It's clear to me that if it is specifically you we're talking about as the adult who is the beginning string player, then, definitely, you should learn to play the cello, not the violin. You seem to believe that you would have an easier time with the cello, and that belief will definitely support your learning progress. You won't be negatively inclined toward the cello, as you seem to be toward the violin as an adult beginner's instrument.

If, however, you are someone who is responsible for influencing another adult about choosing between violin and cello, then I think you, as someone with that responsibility, would want to be careful.
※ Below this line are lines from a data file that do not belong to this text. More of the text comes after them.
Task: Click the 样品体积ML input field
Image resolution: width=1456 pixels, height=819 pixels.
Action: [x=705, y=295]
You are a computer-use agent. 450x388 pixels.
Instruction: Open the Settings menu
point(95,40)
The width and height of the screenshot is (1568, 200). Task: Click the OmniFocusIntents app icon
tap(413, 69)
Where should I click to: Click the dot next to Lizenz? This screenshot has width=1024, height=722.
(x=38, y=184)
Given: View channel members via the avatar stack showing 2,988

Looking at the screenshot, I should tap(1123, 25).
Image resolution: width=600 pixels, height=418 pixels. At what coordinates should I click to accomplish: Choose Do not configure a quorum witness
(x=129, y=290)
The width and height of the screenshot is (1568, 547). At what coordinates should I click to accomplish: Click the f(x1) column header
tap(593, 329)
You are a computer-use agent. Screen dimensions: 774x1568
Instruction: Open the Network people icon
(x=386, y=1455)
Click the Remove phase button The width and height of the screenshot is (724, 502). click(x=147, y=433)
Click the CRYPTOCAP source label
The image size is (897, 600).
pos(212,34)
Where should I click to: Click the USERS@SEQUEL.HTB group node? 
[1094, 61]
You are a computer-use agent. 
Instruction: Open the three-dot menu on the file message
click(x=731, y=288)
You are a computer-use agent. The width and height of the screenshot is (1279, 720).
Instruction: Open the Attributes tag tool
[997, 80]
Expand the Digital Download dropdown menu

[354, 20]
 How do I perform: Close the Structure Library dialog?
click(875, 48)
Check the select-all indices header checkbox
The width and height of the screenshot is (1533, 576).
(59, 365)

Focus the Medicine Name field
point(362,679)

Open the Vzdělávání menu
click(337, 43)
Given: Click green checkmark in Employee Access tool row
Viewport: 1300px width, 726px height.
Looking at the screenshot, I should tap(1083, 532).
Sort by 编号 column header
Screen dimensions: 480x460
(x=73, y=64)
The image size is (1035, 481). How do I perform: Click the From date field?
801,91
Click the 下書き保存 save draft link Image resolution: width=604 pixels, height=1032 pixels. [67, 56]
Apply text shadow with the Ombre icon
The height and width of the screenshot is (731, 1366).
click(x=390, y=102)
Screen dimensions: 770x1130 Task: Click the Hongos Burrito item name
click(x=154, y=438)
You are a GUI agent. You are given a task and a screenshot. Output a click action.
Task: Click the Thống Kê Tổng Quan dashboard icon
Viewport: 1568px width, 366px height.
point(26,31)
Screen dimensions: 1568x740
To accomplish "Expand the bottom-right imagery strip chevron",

Violating that beginner's fundamental hopes and wishes will stifle that beginner's progress.

Now, if the beginner has no preference between violin and cello, then it seems to me that all one can do for that beginner is lay out the lists of advantages and disadvantages for either instrument, and let the adult beginner make up her own mind.

Many of the pros and cons of each instrument are listed in the posts above. One cello advantage not yet specifically listed above is that cellists seem to be able to continue playing their instrument longer into life. The muscular-skeletal infirmities of old age seem to hit violinists harder than cellists.

But in the end it's up to the adult beginner, without coercion, to pick the instrument.

No, it's not me. I was a violin player ages ago. Have no interest in taking up cello. I started the discussion because by chance I met recently a couple of people who took up violin as adults in their late 30s, early 40s, all some 10-12 years ago. I was simply wondering if the cello could not've been an all around better option. As to laying out a list with advantages and disadvantages that's exactly what I thought we'll talk about here because better to have a slightly melancholic amateur cello player than a wannabe JH, not quite out of 1st position 3-4 years down the line.

I am sorry I can try to learn a bit of cello but I am too old ( 48 ) and played violin before which would skew any conclusion.

As to <<Violating that beginner's fundamental hopes and wishes will stifle that beginner's progress >>, that's plain PC nonsense. A beginner can't

"make his mind" simply because he can not possibly comprehend the difficulties and their nature.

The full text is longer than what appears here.